The European Commission has told the UK government that its controversial internal market bill would, if adopted, represent “an extremely serious violation of the Withdrawal Agreement and of international law”.
The EU believes parts of the United Kingdom Internal Market Bill, published yesterday (9 September), are “in clear breach” of the Northern Ireland Protocol and the Withdrawal Agreement agreed between the two sides.
Good Friday Agreement
At a meeting in London, the EU body’s vice-president Maroš Šefčovič called on the UK to withdraw these measures from the draft bill “in the shortest time possible” and in any case by the end of the month.

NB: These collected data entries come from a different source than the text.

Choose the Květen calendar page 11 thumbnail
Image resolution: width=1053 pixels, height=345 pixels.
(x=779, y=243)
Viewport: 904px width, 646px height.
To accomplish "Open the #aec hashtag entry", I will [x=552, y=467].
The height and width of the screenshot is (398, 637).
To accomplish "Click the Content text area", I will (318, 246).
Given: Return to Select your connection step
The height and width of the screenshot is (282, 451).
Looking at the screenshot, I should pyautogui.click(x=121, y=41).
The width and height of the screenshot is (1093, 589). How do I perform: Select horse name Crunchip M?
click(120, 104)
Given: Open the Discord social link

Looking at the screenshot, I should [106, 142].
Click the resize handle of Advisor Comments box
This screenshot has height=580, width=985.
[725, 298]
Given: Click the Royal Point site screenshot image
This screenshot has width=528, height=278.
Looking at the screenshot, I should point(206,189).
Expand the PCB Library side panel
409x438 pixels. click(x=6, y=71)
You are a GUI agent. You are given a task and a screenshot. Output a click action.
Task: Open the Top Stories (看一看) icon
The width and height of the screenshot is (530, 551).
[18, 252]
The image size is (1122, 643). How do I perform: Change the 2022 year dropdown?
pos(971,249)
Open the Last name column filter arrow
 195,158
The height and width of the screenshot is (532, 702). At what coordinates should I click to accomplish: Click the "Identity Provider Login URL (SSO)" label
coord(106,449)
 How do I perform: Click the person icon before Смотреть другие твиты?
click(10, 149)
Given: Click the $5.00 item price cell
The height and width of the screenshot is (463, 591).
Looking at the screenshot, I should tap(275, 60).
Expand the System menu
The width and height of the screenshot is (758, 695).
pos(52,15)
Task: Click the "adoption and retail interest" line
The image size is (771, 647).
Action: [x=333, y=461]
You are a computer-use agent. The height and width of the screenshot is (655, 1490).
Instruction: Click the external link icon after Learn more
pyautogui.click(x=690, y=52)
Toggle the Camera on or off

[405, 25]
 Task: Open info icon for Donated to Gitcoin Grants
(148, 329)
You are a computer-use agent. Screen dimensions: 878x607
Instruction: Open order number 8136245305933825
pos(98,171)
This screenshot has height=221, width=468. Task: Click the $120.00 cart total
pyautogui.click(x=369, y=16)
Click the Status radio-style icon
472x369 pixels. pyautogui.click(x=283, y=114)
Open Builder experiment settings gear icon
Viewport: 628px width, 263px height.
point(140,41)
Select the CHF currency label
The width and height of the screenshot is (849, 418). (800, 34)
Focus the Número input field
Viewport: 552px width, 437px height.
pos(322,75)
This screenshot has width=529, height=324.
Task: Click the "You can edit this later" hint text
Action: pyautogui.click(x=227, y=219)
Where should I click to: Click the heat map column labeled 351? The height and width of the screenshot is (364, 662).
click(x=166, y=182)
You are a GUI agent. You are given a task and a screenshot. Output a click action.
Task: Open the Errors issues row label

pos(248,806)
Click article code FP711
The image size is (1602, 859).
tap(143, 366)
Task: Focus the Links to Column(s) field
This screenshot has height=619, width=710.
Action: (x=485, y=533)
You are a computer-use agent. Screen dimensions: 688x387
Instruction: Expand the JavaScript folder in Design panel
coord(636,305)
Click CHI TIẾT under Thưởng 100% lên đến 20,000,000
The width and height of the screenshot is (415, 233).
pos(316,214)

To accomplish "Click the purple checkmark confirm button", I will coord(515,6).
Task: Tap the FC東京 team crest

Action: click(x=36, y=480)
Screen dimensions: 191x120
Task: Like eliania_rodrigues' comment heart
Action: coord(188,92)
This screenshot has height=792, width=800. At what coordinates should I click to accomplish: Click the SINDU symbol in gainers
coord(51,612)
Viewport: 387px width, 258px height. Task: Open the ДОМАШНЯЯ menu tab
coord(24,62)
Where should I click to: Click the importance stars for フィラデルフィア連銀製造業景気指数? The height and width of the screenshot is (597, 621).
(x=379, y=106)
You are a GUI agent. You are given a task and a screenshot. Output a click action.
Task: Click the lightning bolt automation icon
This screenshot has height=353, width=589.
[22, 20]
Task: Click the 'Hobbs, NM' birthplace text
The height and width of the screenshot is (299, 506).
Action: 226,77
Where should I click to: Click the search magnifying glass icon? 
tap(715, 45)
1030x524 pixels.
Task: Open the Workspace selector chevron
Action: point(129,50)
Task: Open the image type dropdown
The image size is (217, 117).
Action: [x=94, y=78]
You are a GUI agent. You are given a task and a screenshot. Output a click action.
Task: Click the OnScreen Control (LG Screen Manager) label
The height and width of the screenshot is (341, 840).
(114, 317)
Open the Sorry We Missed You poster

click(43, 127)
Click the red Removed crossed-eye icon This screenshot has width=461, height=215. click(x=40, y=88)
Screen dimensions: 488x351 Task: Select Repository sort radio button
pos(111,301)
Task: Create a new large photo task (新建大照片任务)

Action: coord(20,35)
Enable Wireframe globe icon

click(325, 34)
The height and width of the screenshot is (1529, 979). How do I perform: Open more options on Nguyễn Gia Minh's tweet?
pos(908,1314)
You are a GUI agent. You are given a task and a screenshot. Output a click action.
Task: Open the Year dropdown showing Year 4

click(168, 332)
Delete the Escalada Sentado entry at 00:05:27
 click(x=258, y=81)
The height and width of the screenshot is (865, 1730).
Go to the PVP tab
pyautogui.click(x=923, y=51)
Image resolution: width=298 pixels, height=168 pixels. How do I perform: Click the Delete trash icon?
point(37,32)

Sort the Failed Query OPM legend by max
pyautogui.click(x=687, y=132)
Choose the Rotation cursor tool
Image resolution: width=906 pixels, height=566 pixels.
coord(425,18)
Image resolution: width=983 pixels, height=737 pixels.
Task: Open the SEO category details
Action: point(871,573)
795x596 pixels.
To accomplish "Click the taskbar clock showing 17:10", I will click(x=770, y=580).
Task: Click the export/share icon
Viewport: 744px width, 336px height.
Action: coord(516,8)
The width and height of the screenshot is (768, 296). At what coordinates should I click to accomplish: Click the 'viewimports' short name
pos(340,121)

“The EU does not accept the argument that the aim of the draft Bill is to protect the Good Friday (Belfast) Agreement. In fact, it is of the view that it does the opposite,” the commission said in a statement following the meeting, which was attended by UK cabinet minister Michael Gove.
The commission said the Withdrawal Agreement came into force on 1 February 2020 and has legal effects under international law.
“Since that point in time, neither the EU nor the UK can unilaterally change, clarify, amend, interpret, disregard or disapply the agreement,” it added.
Mr Šefčovič said the UK has seriously damaged trust, and now had to re-establish that trust. He also warned that the EU “would not be shy” in using the mechanisms and legal remedies included in the Withdrawal Agreement which address violations of the legal obligations.